▸ **ACTIVITY**
Please return each record exactly as it stands.

[[ DATASET EXTRACT, beginning ]]

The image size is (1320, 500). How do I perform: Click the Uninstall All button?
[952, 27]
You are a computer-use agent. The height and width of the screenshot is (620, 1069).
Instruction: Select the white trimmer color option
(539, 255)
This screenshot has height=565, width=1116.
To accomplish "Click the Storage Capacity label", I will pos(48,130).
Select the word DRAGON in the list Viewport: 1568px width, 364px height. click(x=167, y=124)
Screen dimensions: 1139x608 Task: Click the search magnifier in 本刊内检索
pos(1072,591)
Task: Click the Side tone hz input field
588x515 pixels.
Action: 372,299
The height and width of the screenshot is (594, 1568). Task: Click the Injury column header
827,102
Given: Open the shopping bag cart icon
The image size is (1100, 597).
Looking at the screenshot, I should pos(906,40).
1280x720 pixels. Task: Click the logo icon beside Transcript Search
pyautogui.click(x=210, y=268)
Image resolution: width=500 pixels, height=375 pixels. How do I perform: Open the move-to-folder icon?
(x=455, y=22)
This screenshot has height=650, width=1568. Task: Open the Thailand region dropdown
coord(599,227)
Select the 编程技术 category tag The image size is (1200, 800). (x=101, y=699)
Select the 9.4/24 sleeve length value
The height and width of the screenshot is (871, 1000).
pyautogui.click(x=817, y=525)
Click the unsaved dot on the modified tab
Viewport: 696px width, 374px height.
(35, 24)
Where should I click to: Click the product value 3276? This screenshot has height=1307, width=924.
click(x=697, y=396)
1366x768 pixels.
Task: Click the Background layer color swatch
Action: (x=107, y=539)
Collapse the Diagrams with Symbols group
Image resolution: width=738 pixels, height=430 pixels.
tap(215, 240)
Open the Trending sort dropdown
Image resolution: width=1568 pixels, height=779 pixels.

[[ DATASET EXTRACT, end ]]

▸ **ANSWER**
The image size is (1320, 500). How do I perform: Click the Uninstall All button?
[952, 27]
You are a computer-use agent. The height and width of the screenshot is (620, 1069).
Instruction: Select the white trimmer color option
(539, 255)
This screenshot has height=565, width=1116.
To accomplish "Click the Storage Capacity label", I will pos(48,130).
Select the word DRAGON in the list Viewport: 1568px width, 364px height. click(x=167, y=124)
Screen dimensions: 1139x608 Task: Click the search magnifier in 本刊内检索
pos(1072,591)
Task: Click the Side tone hz input field
588x515 pixels.
Action: 372,299
The height and width of the screenshot is (594, 1568). Task: Click the Injury column header
827,102
Given: Open the shopping bag cart icon
The image size is (1100, 597).
Looking at the screenshot, I should pos(906,40).
1280x720 pixels. Task: Click the logo icon beside Transcript Search
pyautogui.click(x=210, y=268)
Image resolution: width=500 pixels, height=375 pixels. How do I perform: Open the move-to-folder icon?
(x=455, y=22)
This screenshot has height=650, width=1568. Task: Open the Thailand region dropdown
coord(599,227)
Select the 编程技术 category tag The image size is (1200, 800). (x=101, y=699)
Select the 9.4/24 sleeve length value
The height and width of the screenshot is (871, 1000).
pyautogui.click(x=817, y=525)
Click the unsaved dot on the modified tab
Viewport: 696px width, 374px height.
(35, 24)
Where should I click to: Click the product value 3276? This screenshot has height=1307, width=924.
click(x=697, y=396)
1366x768 pixels.
Task: Click the Background layer color swatch
Action: (x=107, y=539)
Collapse the Diagrams with Symbols group
Image resolution: width=738 pixels, height=430 pixels.
tap(215, 240)
Open the Trending sort dropdown
Image resolution: width=1568 pixels, height=779 pixels.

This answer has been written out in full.